I can speak for my own experience here in King County Washington- I live in the most costly county in my state. Washington is the 10th most expensive state in the country to live in. I get a heck of a lot out of that, from social safety nets to one of the top public libraries in the country. King County is extremely expensive for families, but cheaper on the national average for single people like me. Still, I end up paying more in some taxes to support social systems I am not a part of directly, like schools, but hey, educate these kids, because many will stay and work here in future- I hope, so I want them well educated, it makes for a better community. We do have some very good public schools, in affluent cities and towns. The Riverview School District in my hometown gets an overall B+ rating and is #33 in the state out of 242. I’m engaging more as a mentor volunteer in one of our local middle schools and high schools. I hope to learn more and continue supporting and investing in local education. The farm donates a lamb each year to Empower Youth Network to support mentoring in our schools.

For children and community to grow and thrive, there also has to be clean water, soil, air, and food to eat. This is another way EEC Forest Stewardship is deeply invested for human betterment. If we are not restoring our ecology, we will be embracing toxic poisoning. I choose not to embrace that where I can, and it’s hard, because we use a lot of fossil fuels even when we’re not driving. Agriculture is #4 in top polluting industries, while transportation is #2. The food you buy in the store contributes to both, making it #5 on that list.
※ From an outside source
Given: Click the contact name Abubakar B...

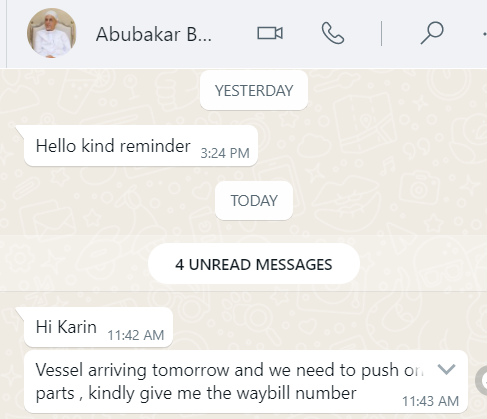Looking at the screenshot, I should click(x=154, y=34).
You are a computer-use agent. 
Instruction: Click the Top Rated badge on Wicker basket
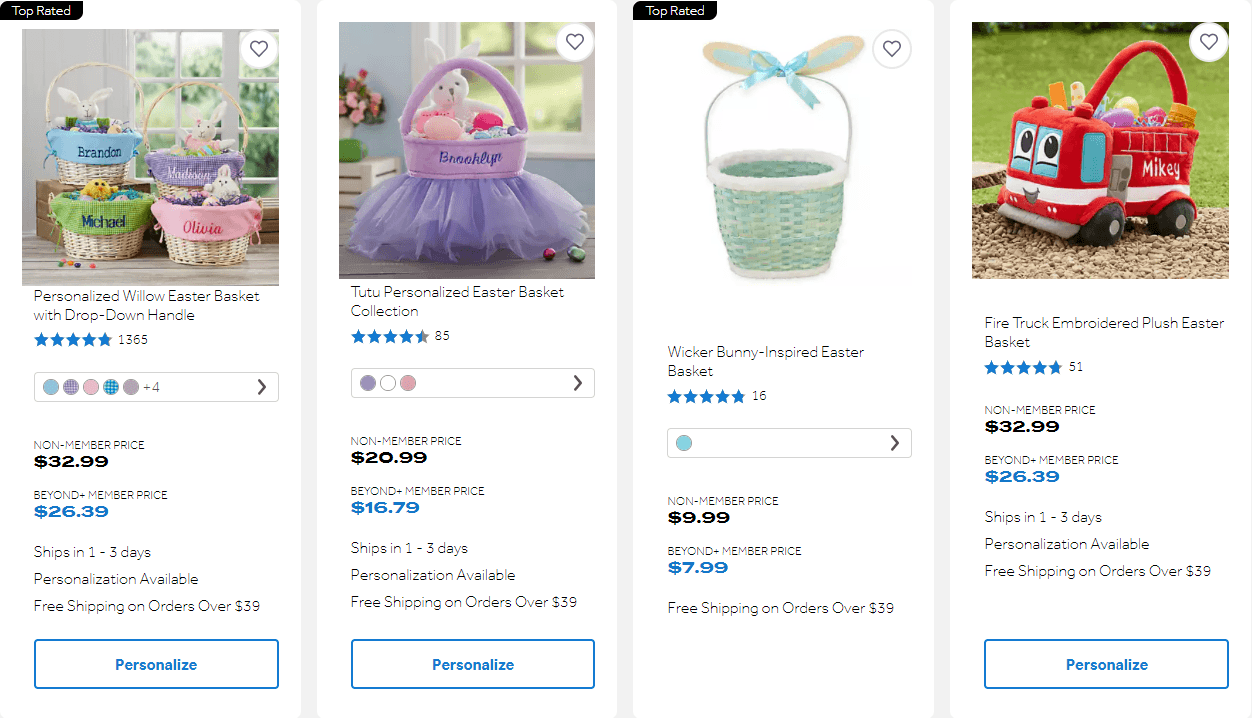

There is a lot to break down here, but this leads me back to why buying local is so important, and paying for local is more expensive- Leafhopper Farm receives NO government subsidies, it stays afloat through it’s own production and my personal financial independence. I do all the work, from raising and caring to slaughter and butchering- all by hand, all with love and care for the poeple who will buy and eat this meat, investing a little more for a long term future. If I calculated my full time working on this farm into the food prices, no one could afford my meat or eggs. The crucial restoration work these animals do is not part of the price either, that bonus goes to the land, which regenerates for long term community health- that’s priceless.